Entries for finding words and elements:

------------------------------------------------------------------------

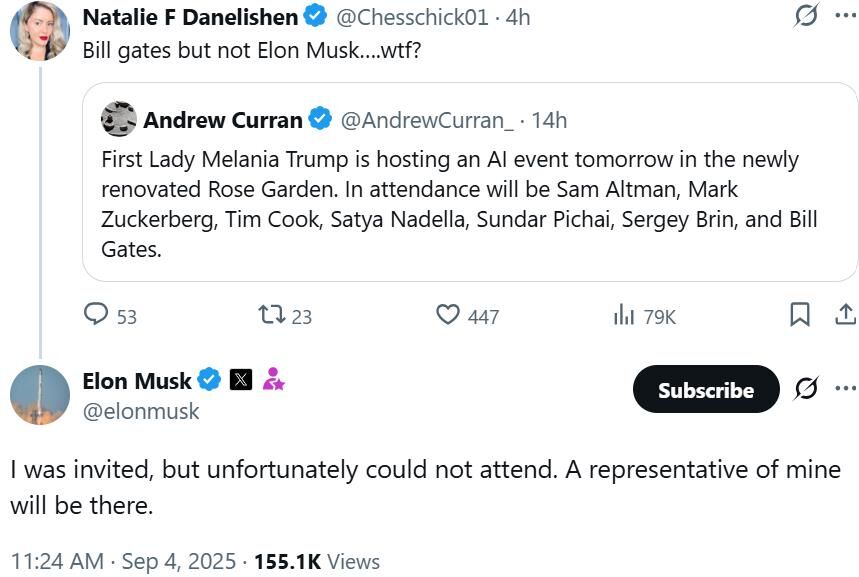Share Natalie's tweet via upload icon
859x577 pixels.
click(x=846, y=315)
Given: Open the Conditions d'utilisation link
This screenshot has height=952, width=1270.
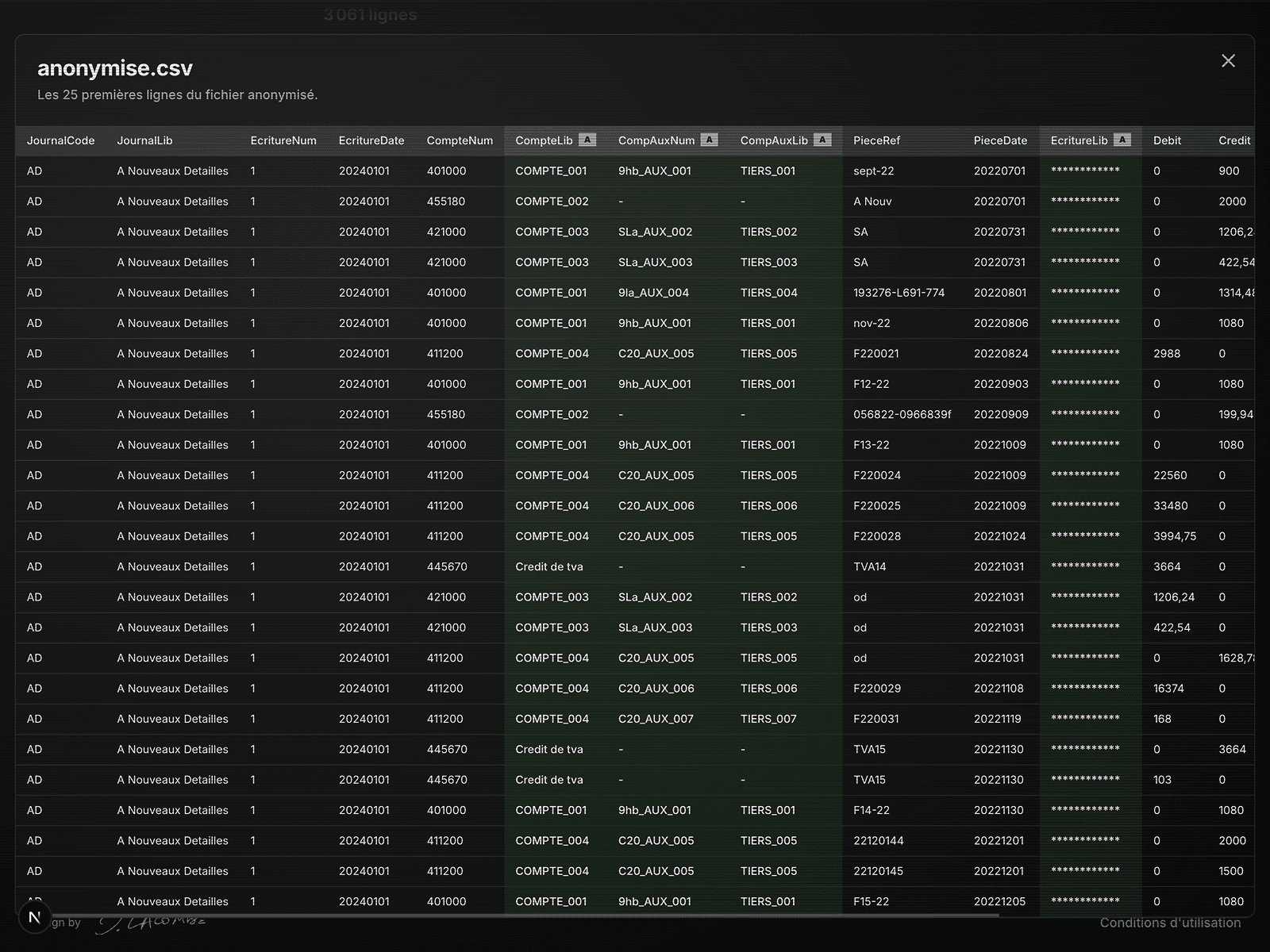Looking at the screenshot, I should click(1170, 923).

------------------------------------------------------------------------

# [What you will do]
Could you write out all of the data above again, replacing "Given" with "Instruction", changing nothing else and leaving out the pictures?

# [Full answer]
Share Natalie's tweet via upload icon
859x577 pixels.
click(x=846, y=315)
Instruction: Open the Conditions d'utilisation link
This screenshot has height=952, width=1270.
Looking at the screenshot, I should click(1170, 923).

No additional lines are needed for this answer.